INSTRUCTION:
Answer these questions from the excerpt below about whether the Capocchianos owe the Company money:
1. What date do the liquidator's closing written submissions bear?
2. In what amount did the liquidator ask the Court to find the Capocchianos indebted to the Company?
3. In which paragraph is the relief sought in the originating process set out?

No finding that the Capocchianos are indebted to the Company

  1. In his closing written submissions dated 26 June 2013 the liquidator invited the Court to find that the Capocchianos are debtors of the Company in the amount of $588,054.31. I decline to make that finding for two reasons. First, the finding is unnecessary having regard to the issues before me. Those issues are defined by the originating process and the liquidator's further amended interlocutory process.

  1. The relief sought in the originating process (set out in paragraph 44 above) invites either reversal of the Rejection or (as I understand prayer 2 of the originating process) a determination that the Capocchianos should be admitted to proof in some other amount. They have failed to satisfy me that they are entitled to either form of relief. In determining their entitlement to that relief it is unnecessary for me to make a finding that the Capocchianos in fact and law owe the Company money in a specified amount.

DATA ROWS:
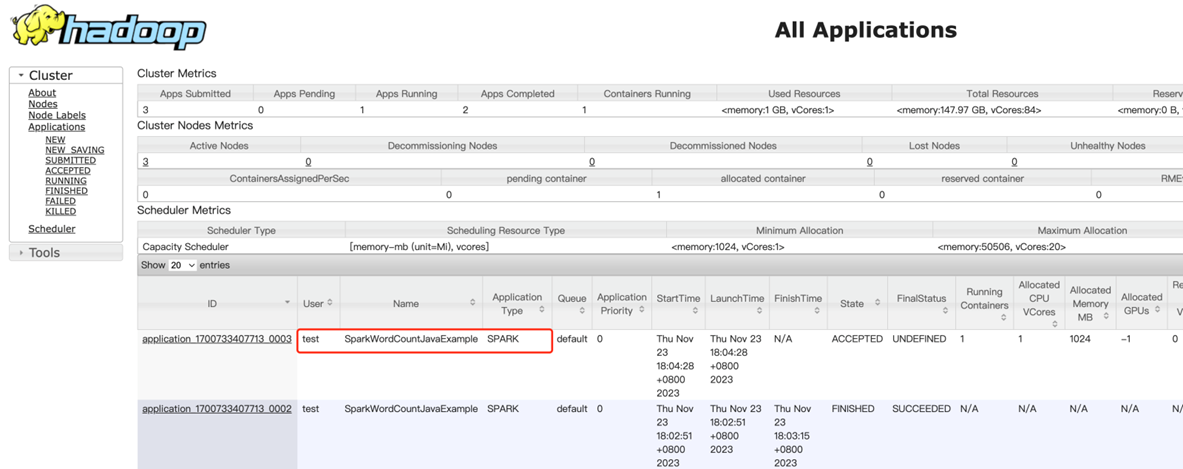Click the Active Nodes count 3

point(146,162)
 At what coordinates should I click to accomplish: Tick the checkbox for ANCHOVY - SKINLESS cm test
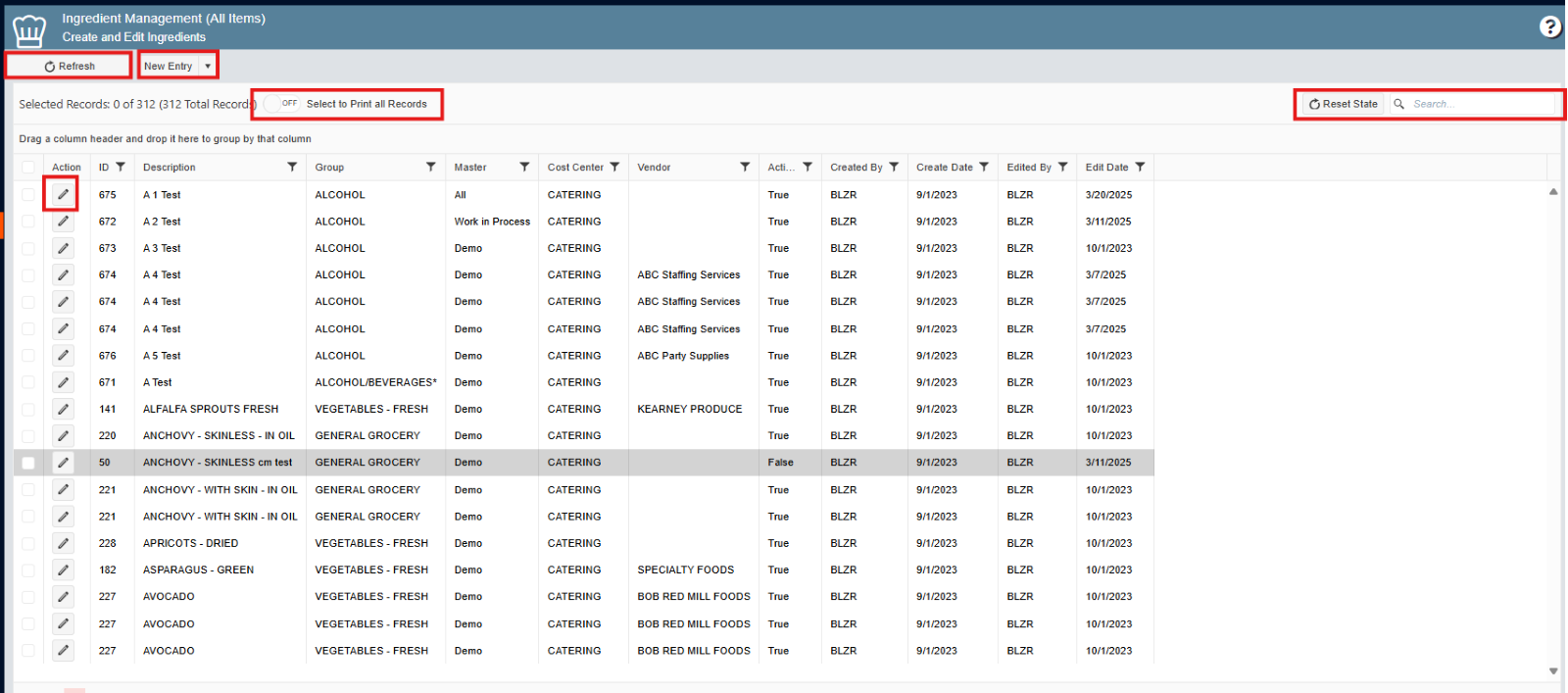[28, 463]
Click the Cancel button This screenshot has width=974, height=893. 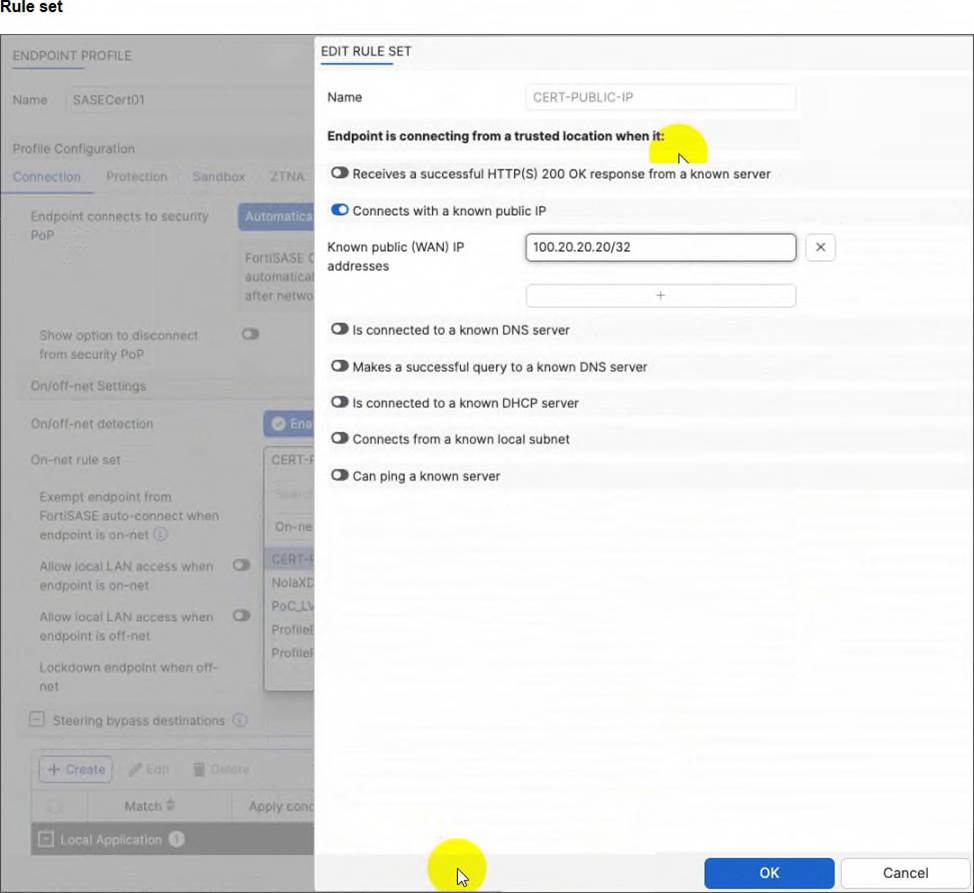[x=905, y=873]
--
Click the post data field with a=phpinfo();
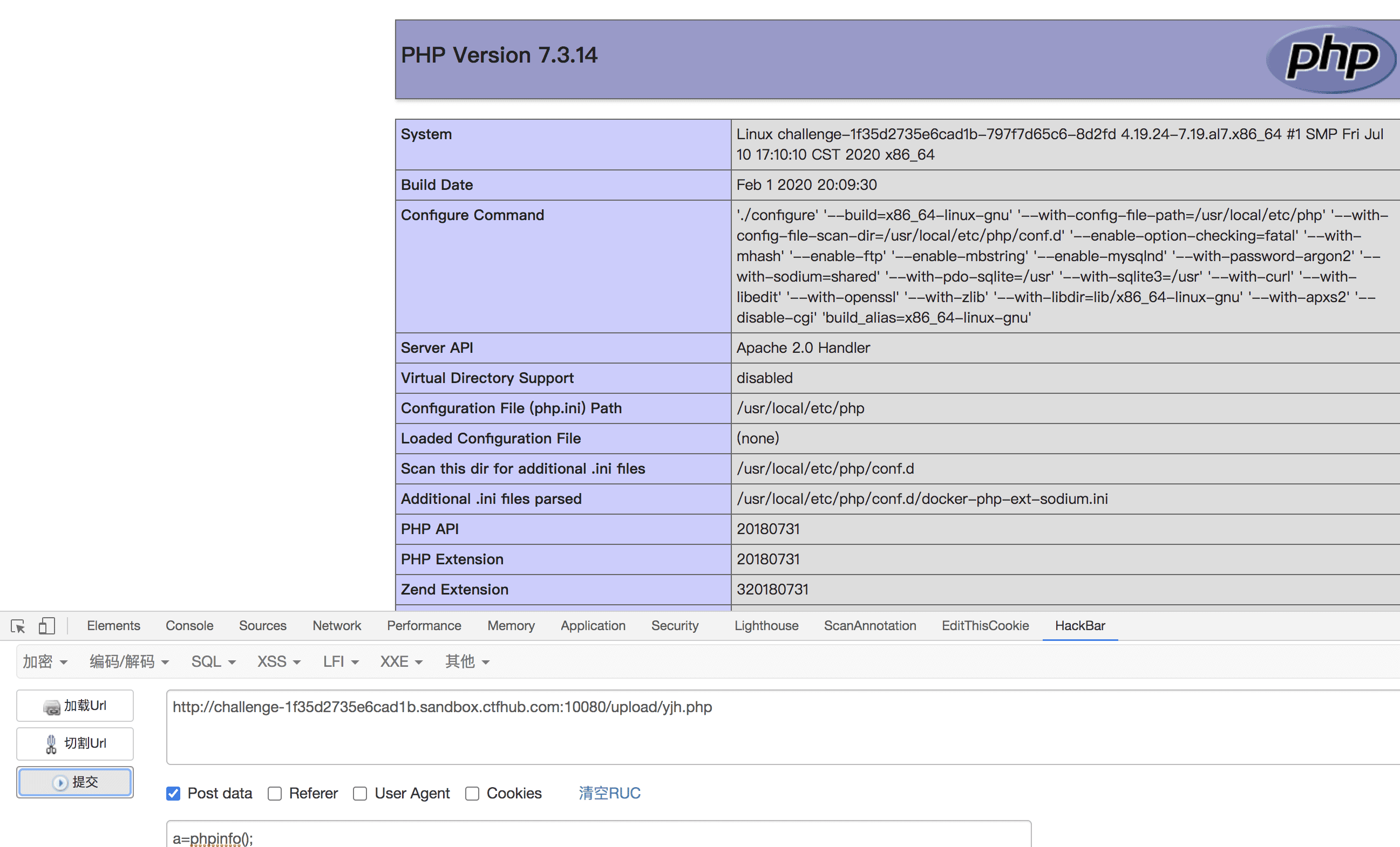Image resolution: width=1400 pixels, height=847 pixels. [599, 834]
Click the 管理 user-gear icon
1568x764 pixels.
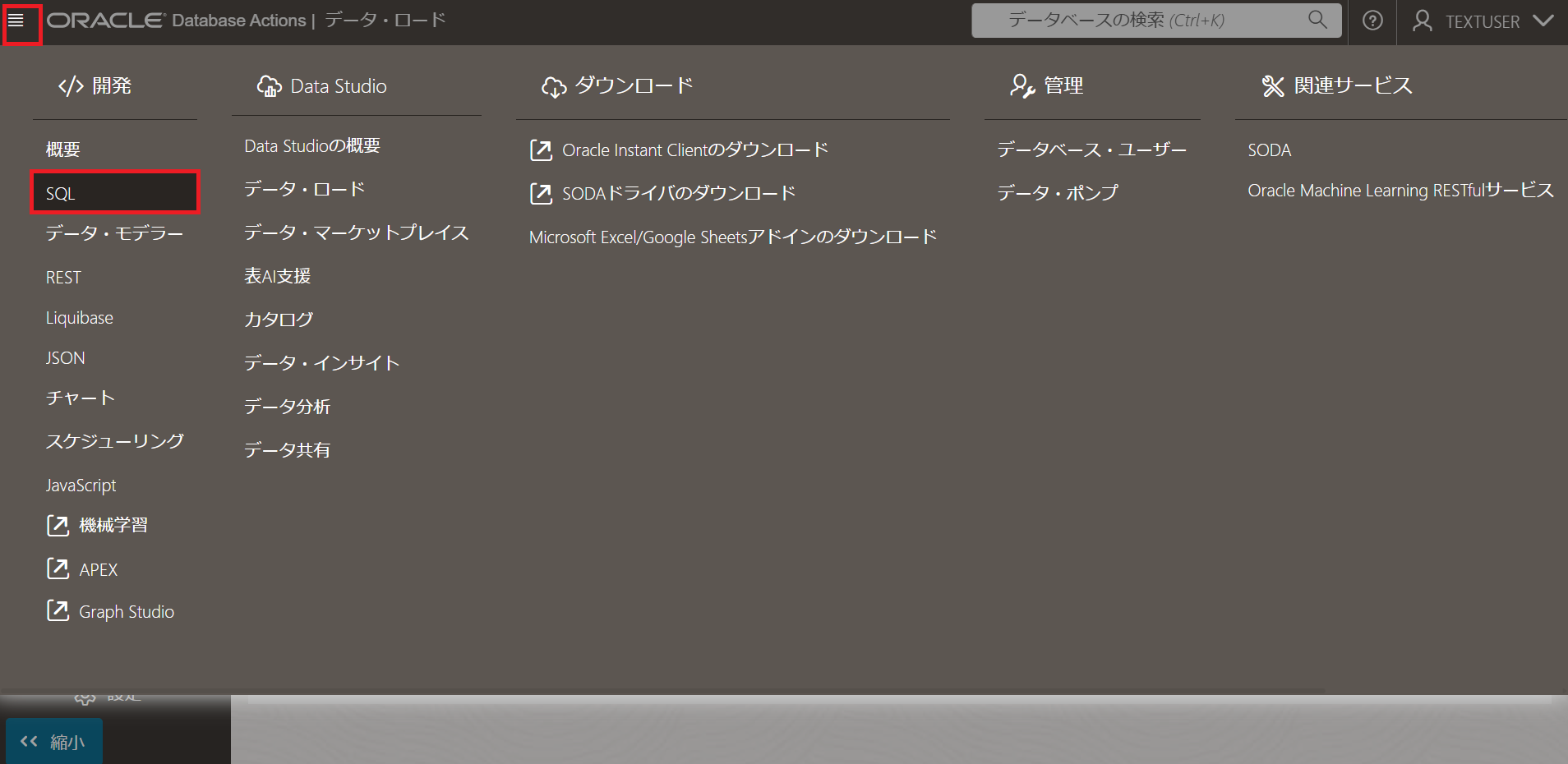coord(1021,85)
---
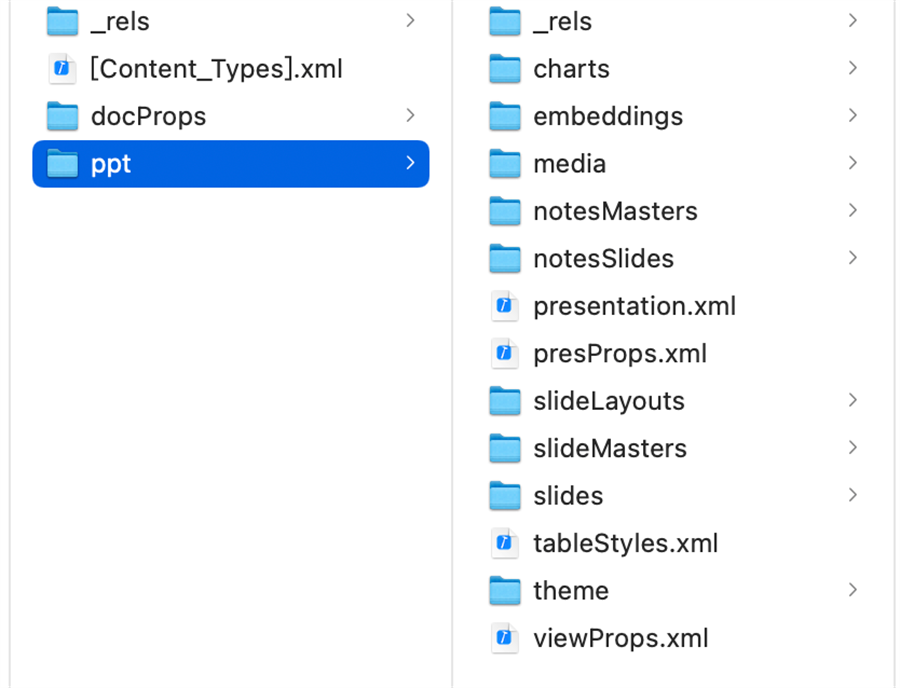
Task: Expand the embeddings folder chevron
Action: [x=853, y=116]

EXERCISE OUTPUT:
1. 26 June 2013
2. $588,054.31
3. Paragraph 44